Rucker urged the CMIOs and other medical informaticists in his audience to take things into their own hands and participate in pushing their own patient care organizations towards greater usability on behalf of their fellow physicians. “It doesn’t have to be just someone in IT who ‘does it to you,’” he said, referring to internal efforts to improve physicians’ workflow. “You have as much power as anybody in the hospital administration, when it comes down to it. Doctors are noisy, but we don’t use our powers. So take that user-group meeting, figure out how to build a better order system, how you can label things with labels that make common sense to folks. There’s a lot of stuff you can do to advance your work. And with just a little bit more work, you can really dive into these systems.”
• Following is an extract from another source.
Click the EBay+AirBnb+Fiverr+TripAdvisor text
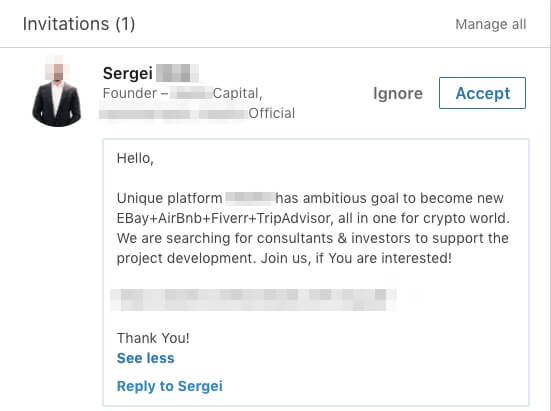 (x=225, y=218)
Donald Rucker, M.D., at the sympoisum Monday morning

Moving on to the federal healthcare IT policy level, Rucker said, “Now, as we look at things that make more sense for the government to be more involved in today in the healthcare IT space, two things stand out. We have the electronic medical record, in large part because of the HITECH [Health Information Technology for Economic and Clinical Health] Act. And everybody intuitively thought they would automatically hook up with each other. But that didn’t happen. And that’s just the case everywhere. Windows didn’t have an Internet IP stack in it until the early 90s. So one issue is the raw usability. When clinicians are spending four or five hours a day on the computer—an hour of which has been described in our listening sessions as ‘pajama time’… usability and interoperability are massive issues. And there’s really a national consensus to work on those things.”

Further, he said, “Congress in December 2016 passed the 21st Century Cures Act, with an entire section on usability and interoperability. That was passed with 390-plus votes in the House, and over 90 votes in the Senate, and that’s pretty rare in U.S. politics these days. And it was signed into law by President Obama, after the election. And President Trump has made consumer empowerment a major campaign issue and issue for his organization, and has charged Secretary Azar at HHS[Health and Human Services Secretary Alex Azar] to really be working on consumer empowerment.”

Speaking further about consumer empowerment, Rucker said, “Drilling down into these two issues, that’s a complicated stack. The usability issue has a number of components to it. Often, people will say, they didn’t design the user interface well. You can argue back and forth on that. Some of it is the nature of tools, the nature of incentives. Sometimes, we as docs give bad advice to developers. But there are a number of things on the policy side—I would stay tuned for Administrator Verma’s talk on meaningful use tomorrow. A number of things that make sense in a paper world but don’t make sense in an electronic world. The E & M codes were actually requested by our colleagues in the 1990s in lieu of having time stamp codes. But we have to think about that entire burden. We’re working very closely with CMS [the Centers for Medicare and Medicaid Services] on putting together an entire program on that. John Fleming [M.D.] of ONC is working with Kate Goodrich at CMS to put that together.”